Fig. 7.
Binding site specificity of Stat6 decoy.
(A) D10 cells were incubated with medium (−) or 100 nmol/L IL-4 (+) for 10 minutes at 37°C. Nuclear extracts were incubated with a [32P]-labeled Stat6 oligonucleotide probe corresponding to the Cε gene promoter. Competition was performed with 100-fold molar excess of unlabeled Stat6 decoy ODN (lane c), scrambled ODN (lane d), or cold Cε element ODN (lane e). Arrow indicates migrational location of Stat6-DNA complex or free probe. (B) D10 cells were incubated with medium (−) or 100 nmol/L IL-2 (+) for 10 minutes at 37°C. Nuclear extracts were incubated with a [32P]-labeled Stat5 oligonucleotide probe corresponding to the prolactin response element of the β-casein gene promoter.

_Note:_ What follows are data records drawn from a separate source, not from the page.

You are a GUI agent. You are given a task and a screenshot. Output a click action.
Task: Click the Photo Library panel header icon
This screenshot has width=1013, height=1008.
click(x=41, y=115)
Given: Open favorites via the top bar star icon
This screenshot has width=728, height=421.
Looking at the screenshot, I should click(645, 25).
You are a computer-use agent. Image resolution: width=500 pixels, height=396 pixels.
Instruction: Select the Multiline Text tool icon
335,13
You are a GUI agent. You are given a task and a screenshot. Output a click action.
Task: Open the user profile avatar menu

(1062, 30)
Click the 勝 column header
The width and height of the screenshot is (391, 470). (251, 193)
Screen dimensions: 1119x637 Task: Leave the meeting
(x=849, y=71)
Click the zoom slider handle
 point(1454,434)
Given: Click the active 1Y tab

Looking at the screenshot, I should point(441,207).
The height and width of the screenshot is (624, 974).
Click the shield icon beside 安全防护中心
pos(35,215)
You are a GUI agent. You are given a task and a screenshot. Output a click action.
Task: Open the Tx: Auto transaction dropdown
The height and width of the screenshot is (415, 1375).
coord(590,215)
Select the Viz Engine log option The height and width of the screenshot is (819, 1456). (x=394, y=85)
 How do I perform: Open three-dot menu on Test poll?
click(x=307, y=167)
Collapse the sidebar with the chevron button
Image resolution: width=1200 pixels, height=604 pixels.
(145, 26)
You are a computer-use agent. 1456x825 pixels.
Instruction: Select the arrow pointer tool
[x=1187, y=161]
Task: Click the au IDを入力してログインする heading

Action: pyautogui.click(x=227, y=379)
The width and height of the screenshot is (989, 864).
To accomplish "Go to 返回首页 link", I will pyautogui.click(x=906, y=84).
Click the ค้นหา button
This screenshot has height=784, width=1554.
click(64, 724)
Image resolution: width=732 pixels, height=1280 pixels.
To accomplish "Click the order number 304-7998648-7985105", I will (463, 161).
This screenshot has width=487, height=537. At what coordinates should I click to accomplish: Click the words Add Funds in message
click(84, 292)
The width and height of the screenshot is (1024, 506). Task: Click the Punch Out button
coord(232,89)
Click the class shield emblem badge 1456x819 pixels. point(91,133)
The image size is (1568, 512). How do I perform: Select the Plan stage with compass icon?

Competition was performed with 100-fold molar excess of unlabeled cold Stat5 ODN (lane c), Stat6 decoy ODN (lane d), or scrambled ODN (lane e). Arrow indicates migrational location of Stat5-DNA complex or free probe. (C) D10 cells were incubated with medium (−) or 100 nmol/L IL-2 (+) for 10 minutes at 37°C. Nuclear extracts were incubated with a [32P]-labeled Stat1/3 oligonucleotide probe corresponding to the SIE gene promoter. Competition was performed with 100-fold molar excess of unlabeled cold Stat1/3 ODN (lane c), Stat6 decoy ODN (lane d), or scrambled ODN (lane e). Arrow indicates migrational location of each Stat1- or Stat3-DNA complex or free probe.